*Gereksinimler*: Türkiye-AB müzakere sürecine dair haberi, son cümleden sonrasını yazarak sürdürebilir misin?

*Kaynak Alıntısı*:
"""
ANKA
Oluşturulma Tarihi: Ocak 04, 2009 14:09
AB-Türkiye Uzmanı Tulû Gümüştekin, 2009’un Türkiye için AB süreci açısından çok önemli olduğunu, ancak yerel seçimler nedeniyle gündemin iç politika ağırlıklı yürümesinin risk yarattığını belirtti.
Brüksel ve İstanbul’da Avrupa Birliği konusunda danışmanlık hizmeti veren CPS isimli kuruluşun Genel Müdürü ve Nisan 2008’de Brüksel’de faaliyete geçen İstanbul Merkezi’nin Karma Koordinasyon ve Yönetim Kurulu Başkanı Tulu Gümüştekin, Türkiye ?AB arasındaki müzakere sürecinin istenilen hızda gitmediğini belirterek “Bu müzakere süreci, maalesef işlemesi gerektiği gibi işlemiyor. Bu sürdürülebilir bir müzakere süreci değil” dedi.
Her iki tarafta da hem bir yorgunluğun olduğunu hem de birtakım sorunlardan kaynaklanan kronikleşen sıkıntılar bulunduğunu söyleyen Tulu Gümüştekin, “Şimdi belki 2009 yılı bu kronikleşen sıkıntıların bir kısmının belirli bir noktaya gelmesi gereken bir dönemeç olabilir. Daha da önemlisi her dönem başkanlığında iki başlık açarak müzakereyi sürdürmek de çok sürdürülebilir bir strateji değil bence. Belki bir gün bu müzakere sonlanır, ama bu sağlıklı bir süreç değil” diye konuştu.
"""
*Toplanan Veriler*:
"""
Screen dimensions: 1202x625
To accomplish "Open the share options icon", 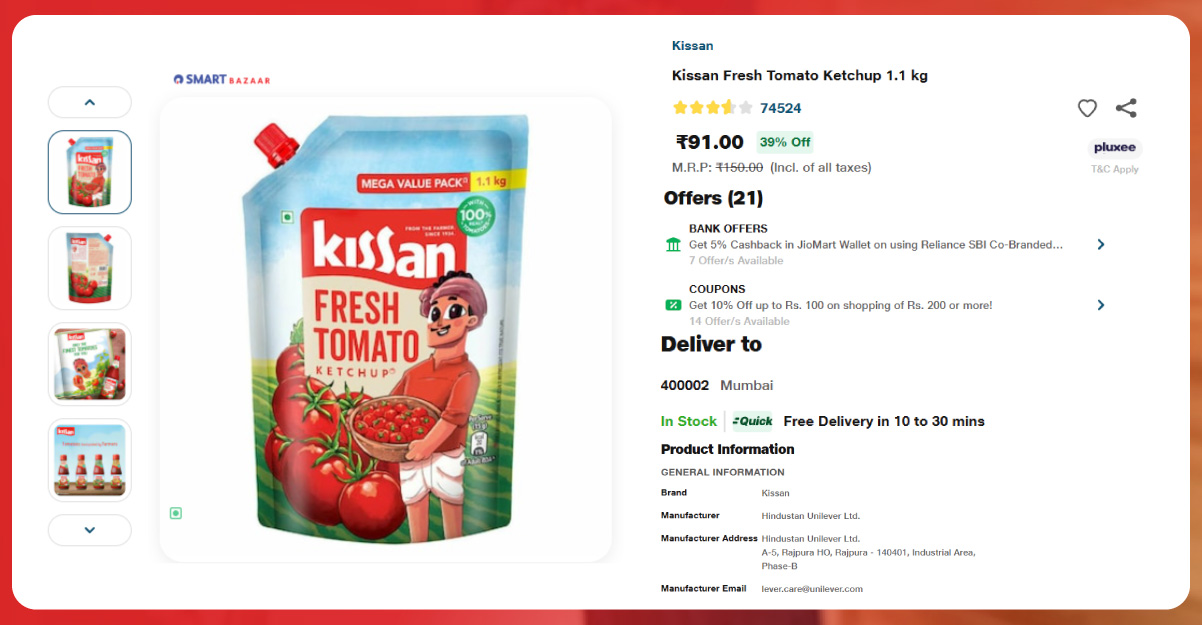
"""
*Görev Sonucu*:
“TÜRKİYE İÇİN 2009 SONUNDA ADI KONMAMIŞ BİR RANDEVU VAR”Türkiye-AB ilişkilerini ANKA’ya değerlendiren Gümüştekin, 2009 yılında iki yeni ülkenin dönem başkanlığı olduğunu belirterek,“ Bizim için görece olarak daha kolay dönem başkanlığı olacak her ikisi de. Birinci dönem başkanlığını Çek Cumhuriyeti 1 Ocak tarihi itibariyle üstenmiş durumda. Yılın ikinci yarısında da dönem başkanlığı İsveç’e geçecek. Bizim için nispi olarak zor olan 2009’un ikinci yarısı. Bilindiği gibi Aralık 2006 kararında Avrupa Birliği Komisyonu’ndan tarafından2009’un sonunda Kıbrıs’la ilgili bir raporun oluşturulması talep edilmişti. Ve o rapor çerçevesinde de şimdi Türkiye için adı konmamış bir randevu var Aralık 2009’da” dedi.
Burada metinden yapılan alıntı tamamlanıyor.